Here is the existing scheduler plugin interface, as defined in
drizzled/plugin_scheduling.h:

typedef struct scheduling_st
{
  uint32_t max_threads;
  uint32_t (*count)(void);
  bool (*init_new_connection_thread)(void);
  bool (*add_connection)(Session *session);
  void (*post_kill_notification)(Session *session);
  bool (*end_thread)(Session *session, bool cache_thread);
} scheduling_st;

And yes, the above includes ALL of the massive amount of documentation
for the interface (a whopping total of 0 comments.)

Here are the issues I have with the interface, and some suggestions on
refactoring it.

1) The scheduler interface marries OS threads with client connections.

The init_new_connection_thread and end_thread callbacks imply a
one-to-one relationship between a "connection" (whatever that is...) and
an OS thread.  Furthermore, the max_threads member of the interface
struct directly suggests a connection to OS threads, when no
relationship is needed between Sessions and OS threads.
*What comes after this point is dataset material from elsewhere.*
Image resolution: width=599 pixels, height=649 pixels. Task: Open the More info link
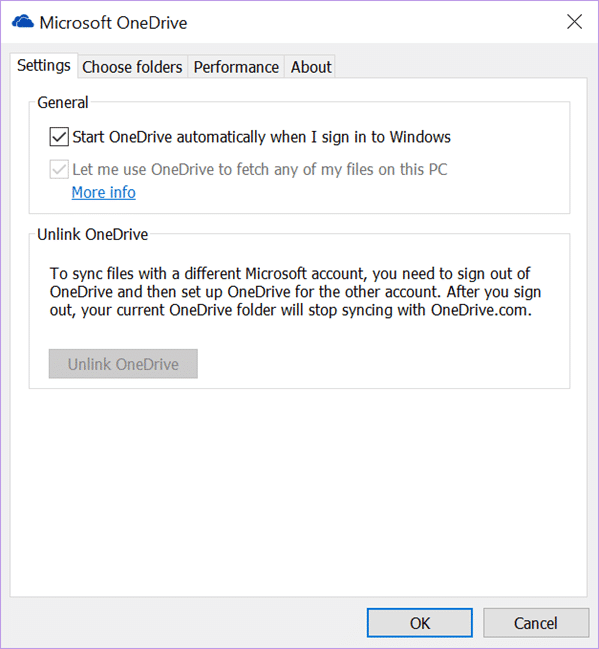tap(103, 192)
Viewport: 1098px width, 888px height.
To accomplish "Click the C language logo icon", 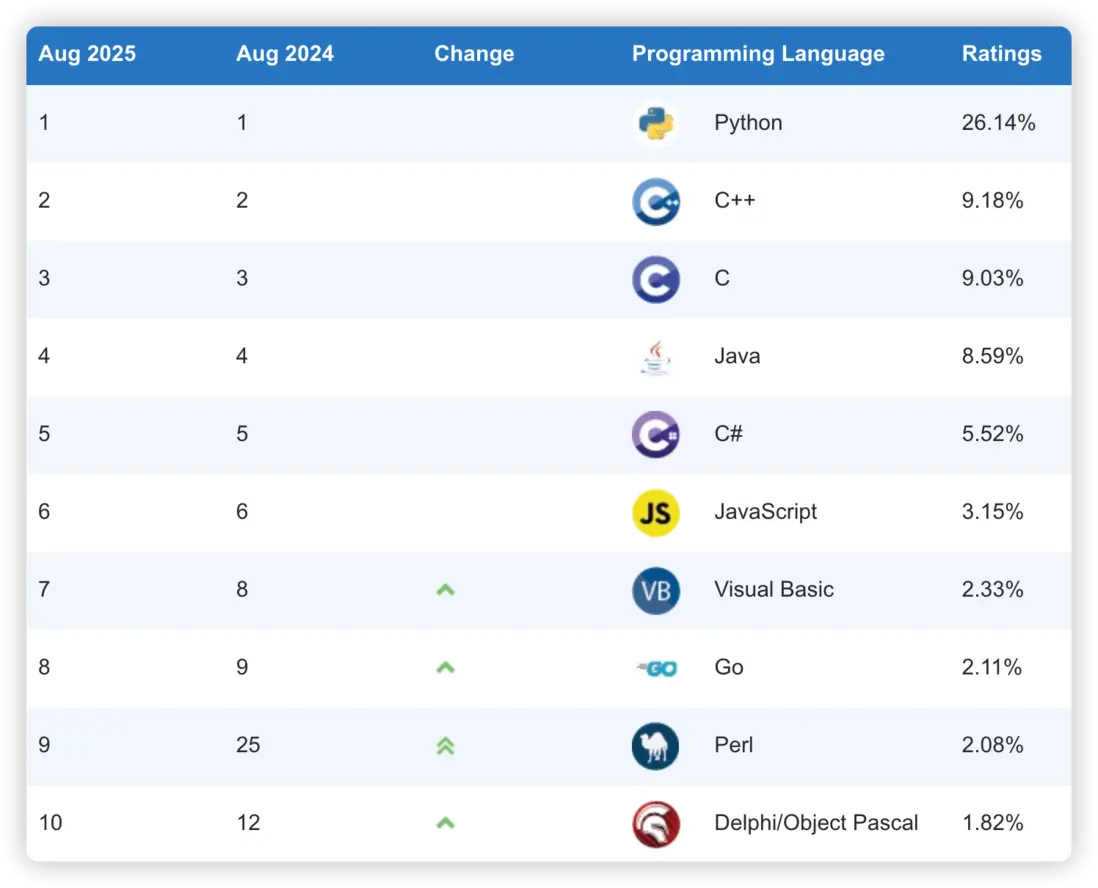I will [x=656, y=279].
This is not necessary and burdens interface implementors with a
contrived relationship between Session instances and operating system
threads when no such relationship is necessary.
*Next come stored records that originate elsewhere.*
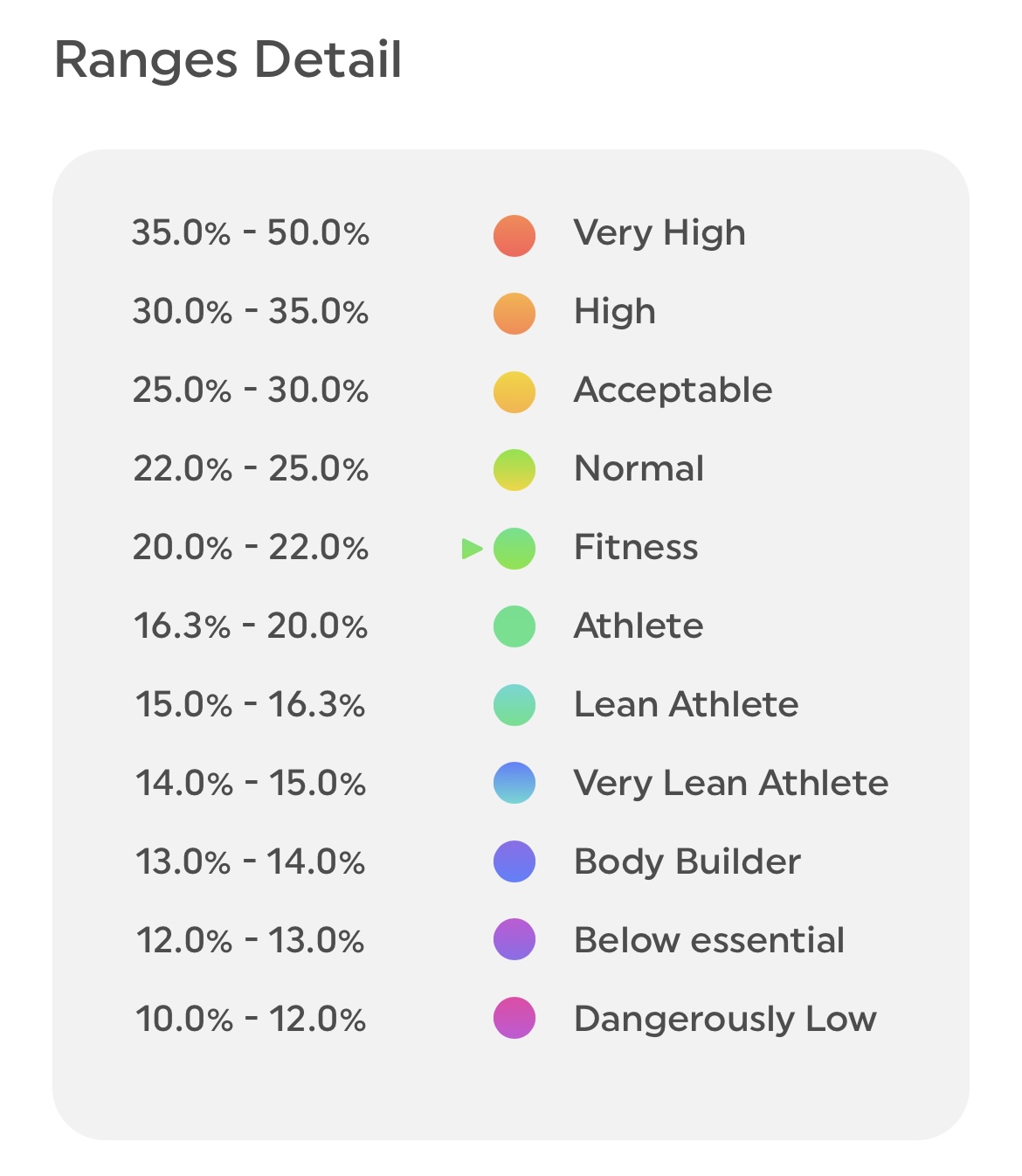This screenshot has height=1176, width=1022.
Task: Click the Very High label
Action: coord(659,233)
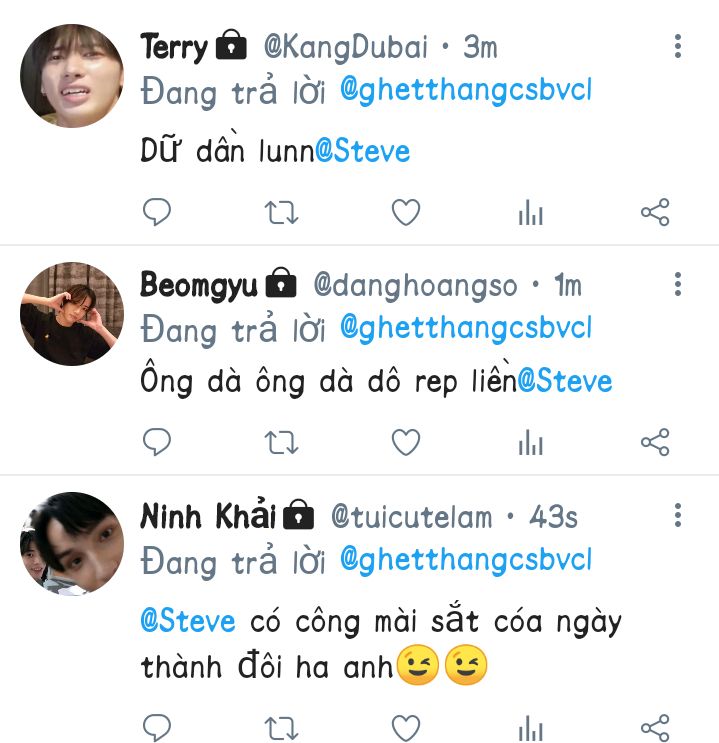Open the @Steve mention in Ninh Khải's tweet
This screenshot has height=743, width=719.
[x=188, y=621]
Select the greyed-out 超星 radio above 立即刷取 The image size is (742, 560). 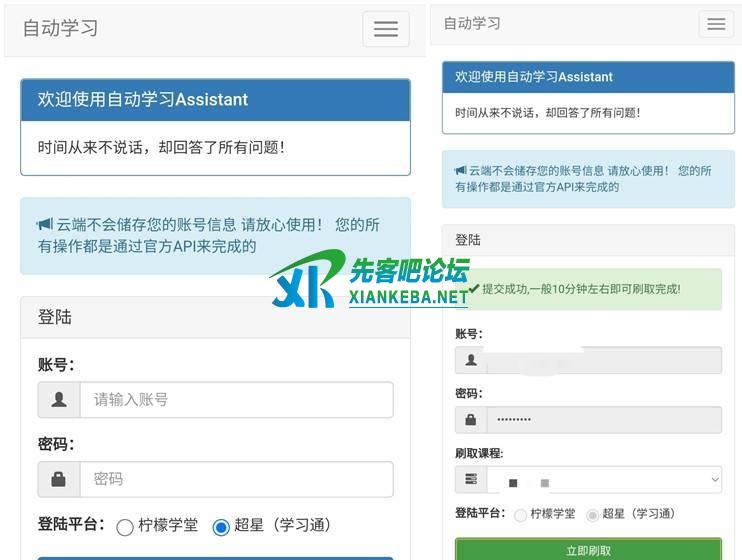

Sessions are sessions; a collection of statements being received from a
connection.  OS threads are not directly related to sessions at all.  OS
threads simply supply one processing subsystem for a session's
execution, nothing more.  In fact, there really is no need to have a
Session instance tied to a specific OS thread at all, though the mysys
threading subsystem currently marries the two (but that is a technical
limitation which can be lifted).

2) The interface does not represent allow interrupts or prioritization
of Session processing.

A scheduler is simply a struct which provides a method for assigning a
processor (could be an OS thread, could be a remote process, could be a
libevent callback, could be Gearman, etc) with a resource which needs
processing.

Most scheduling interfaces allow for two main things: the ability to
tell the scheduler how to prioritize incoming resource needing
processing, and an ability to interrupt processors which are processing
those resources.

The current scheduling interface allows for neither.

== Proposal ==

I propose to refactor the scheduling_st interface to the following:

typedef struct scheduler_st
{
  /**
   * Returns number of processors the scheduler uses. For
   * some schedulers, this might be OS threads, for others,
   * the processors could be something different...
   */
  uint32_t (*numProcessors)(void);
  /**
   * Returns number of resources waiting to be processed.
   */
  uint32_t (*numQueuedResources)(void);
  /**
   * Callback called when a resource is pushed
   * to a scheduler for processing.
   */
  bool (*pushResource)(void *resource);
  /**
   * Callback called when a resource is popped
   * from a scheduler processor, either after the
   * processor is done processing the resource or
   * or after, say, an interrupt occurred.
   */
  bool (*popResource)(void *resource);
} scheduler_st;


typedef struct scheduling_resource_st
{
  int32_t priority;
  void *condition; /* Could be a pthread_cond_t or libevent struct... */
  void *data; /* Could be a Session pointer ... */
} scheduling_resource_st;

I'd of course much prefer to do the interfaces in C++ to avoid the
mucky-muck of C's callback mechanisms and use C++ function objects, but
we have to wait for Monty's work for that... :)

Anyway, thoughts and suggestions appreciated.